Trust is part of the product.
Generation STEM is built for families, so account safety, student privacy, payment protection, and responsible admin access are core product requirements.
Product safeguards
Security designed around families.
The platform protects the surfaces families actually use: parent accounts, student profiles, billing, progress tracking, and learning workspaces.
Least-privilege access
Parent, student, and admin areas are separated so each user sees the information and tools intended for their role.
Secure account sessions
Authenticated areas use protected sessions, server-side validation, scoped API access, and rate-limited password reset and OTP flows.
Payment isolation
Payments are handled through Stripe. Generation STEM does not store raw credit card numbers.
Learning data controls
Student progress, enrollments, submissions, and achievements are tied to household records and protected through access checks.

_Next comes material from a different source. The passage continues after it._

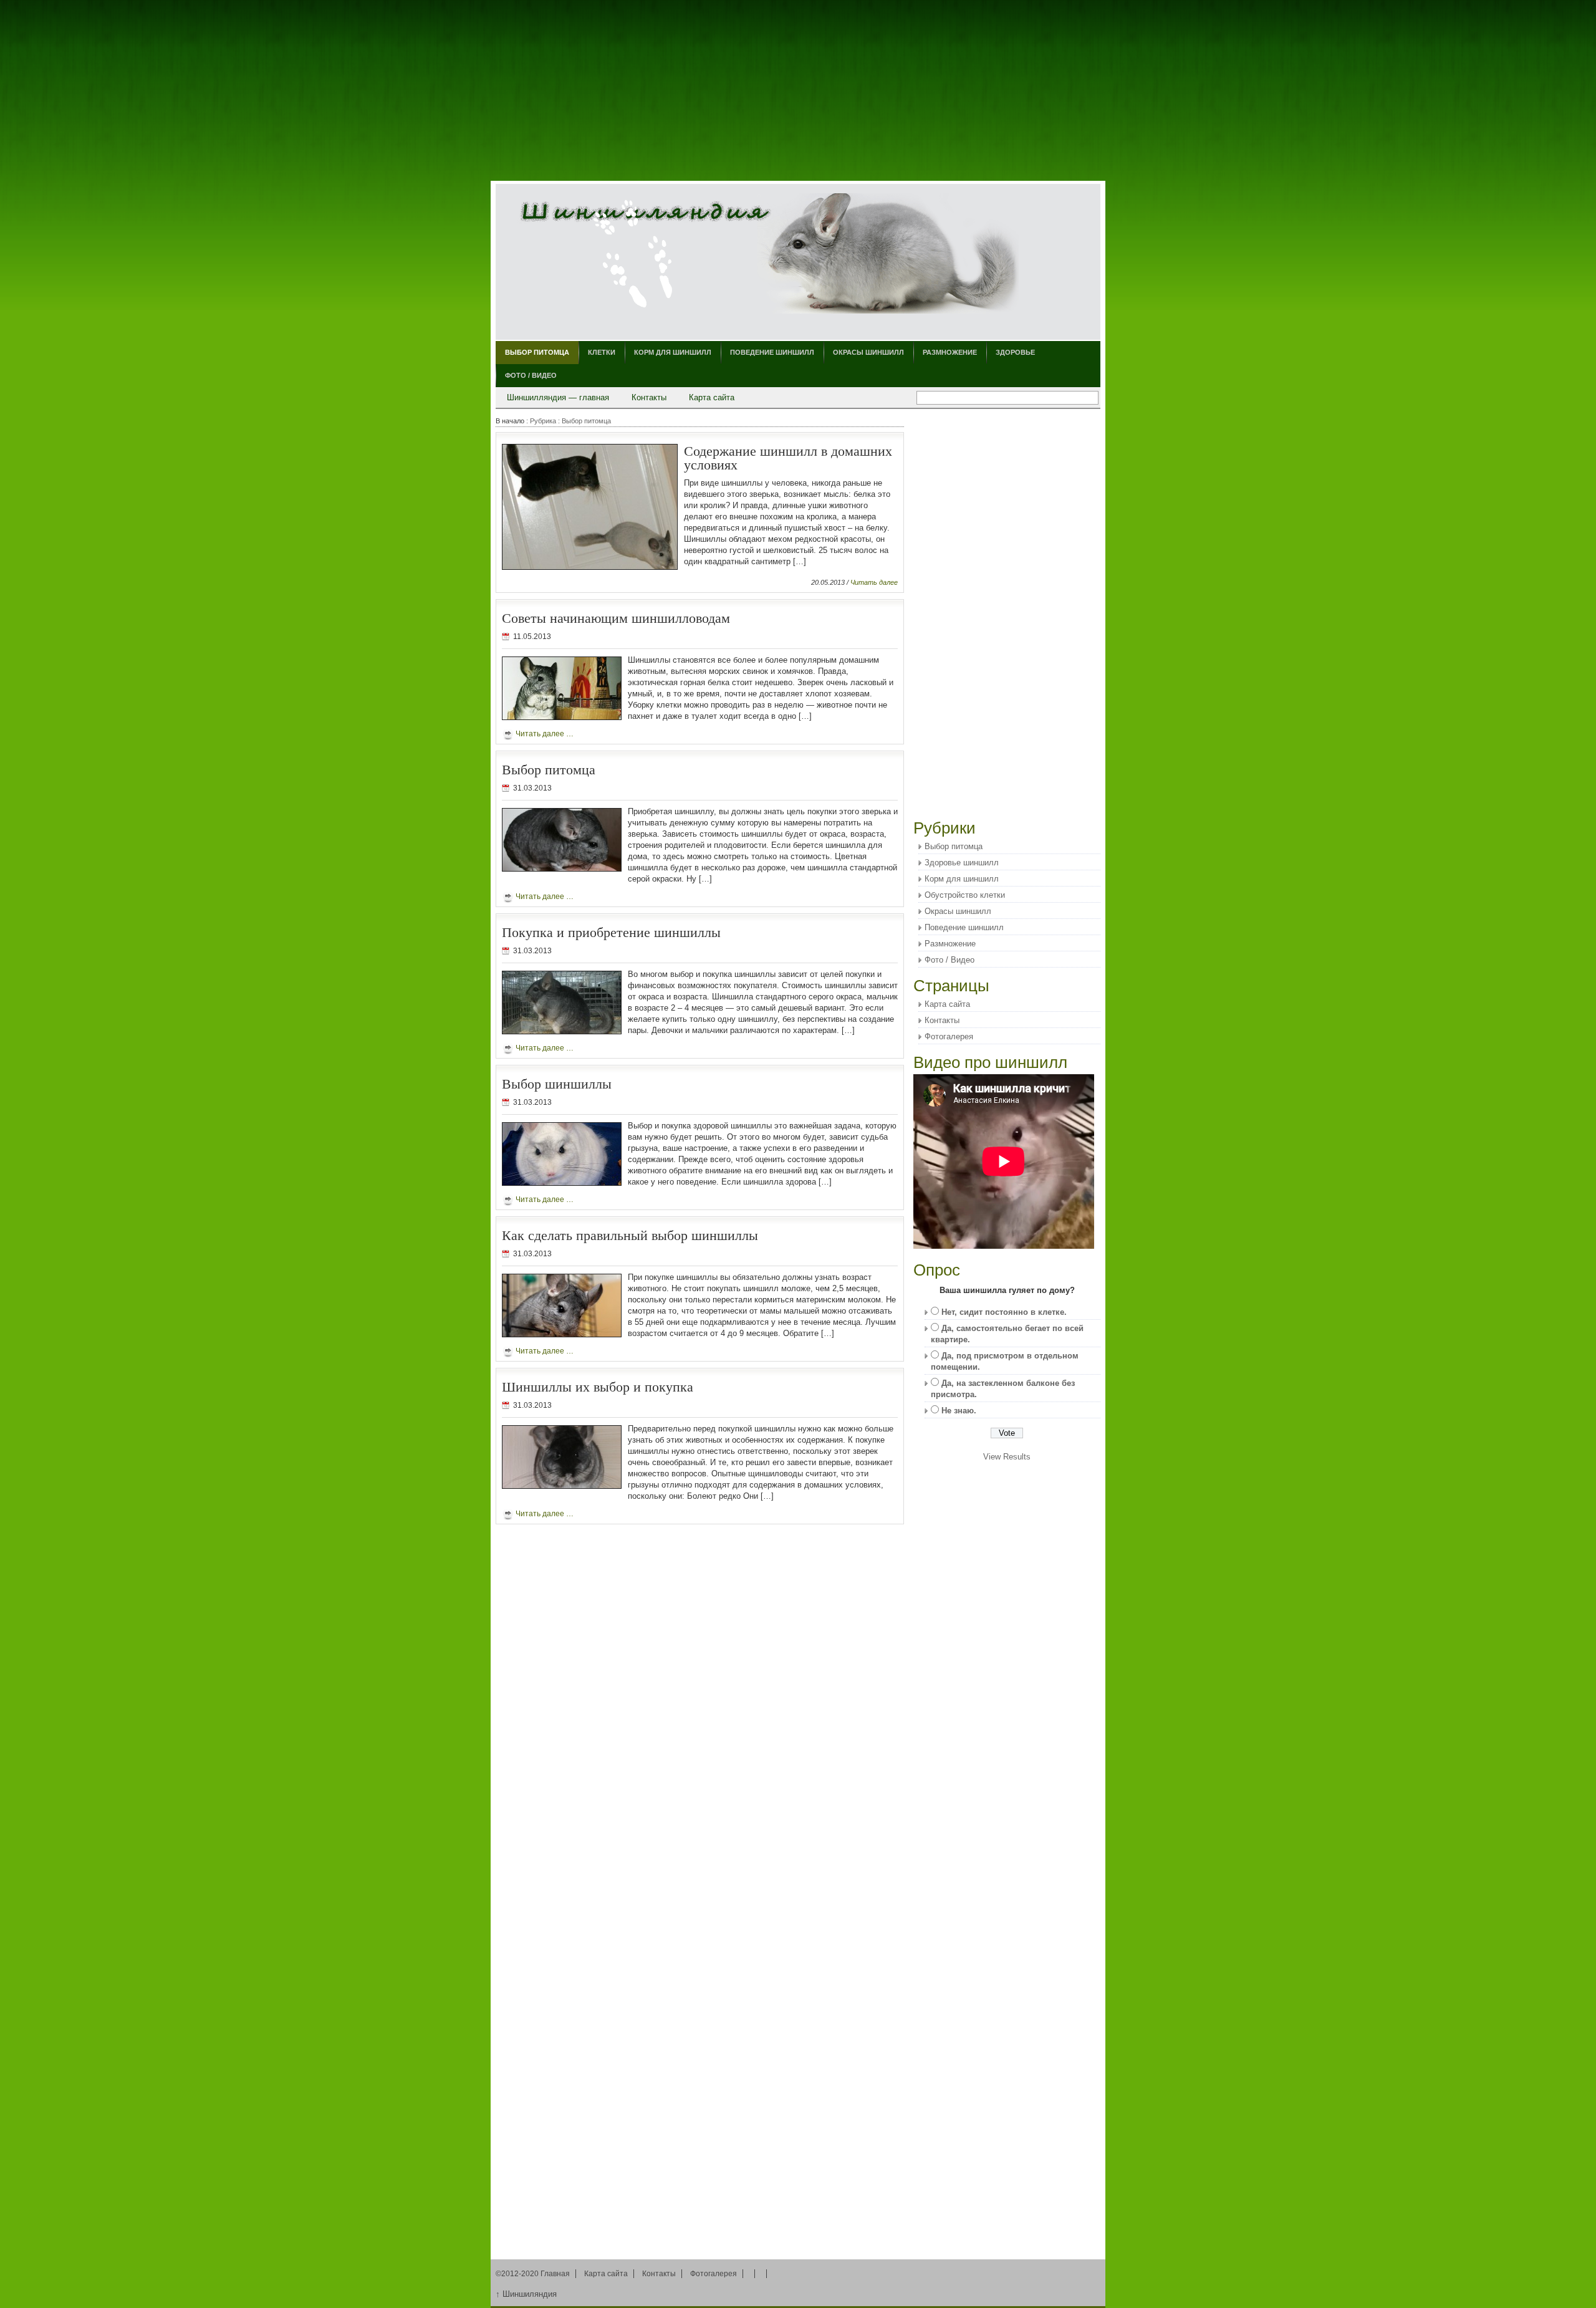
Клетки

Safe technical environments
Courses are designed around guided, browser-native workspaces and isolated execution so students practice safely without installing tools on family devices.
Responsible admin tooling
Administrative actions use server-validated admin sessions and audit logs, including support access into parent or student views.
Data protection
What we protect.
Generation STEM collects only what is needed to operate family accounts, deliver courses, show progress, support billing, and improve the learning experience.
Family account information
Parent names, emails, household structure, plan information, and account settings.
Student learning records
Student profiles, course enrollments, progress, achievements, activity status, and certificates.
Project and workspace activity
Course-specific code submissions, outputs, and learning interactions needed to support progress and feedback.
Billing status
Subscription tier and payment status, with sensitive payment details managed by Stripe.
Support tooling should increase trust, not weaken it.
Administrative access is used to operate the platform, support families, and troubleshoot issues. Admin routes require the protected admin session cookie, legacy admin-new entrypoints are disabled, and support access is logged when it starts and ends.
Protected admin sessions
Admin routes are guarded by server-side session checks backed by persisted session tokens.
Hijack start and end logs
Support access records target type, target id, household context, and the admin who initiated the action.
Clear return controls
Admin support sessions include a clear way back to the admin portal and clear temporary user cookies when ended.
Password reset and OTP
Password reset links use random expiring tokens that are hashed before storage, verification codes are hashed before storage, email auth requests are rate-limited, and reset requests use a neutral response so account existence is not exposed.
Log and analytics hygiene
Application logs should not expose student PII, reset links, OTP codes, or full transactional email bodies. Marketing analytics are kept to public pages and excluded from private dashboards, course-player, checkout, and account-auth routes.
Family best practices
Use a strong, unique password for the parent account.
Keep parent login details separate from student access.
Review student progress and activity from the parent dashboard.
Use supported, up-to-date browsers on shared family devices.
Contact support if you see unfamiliar account activity.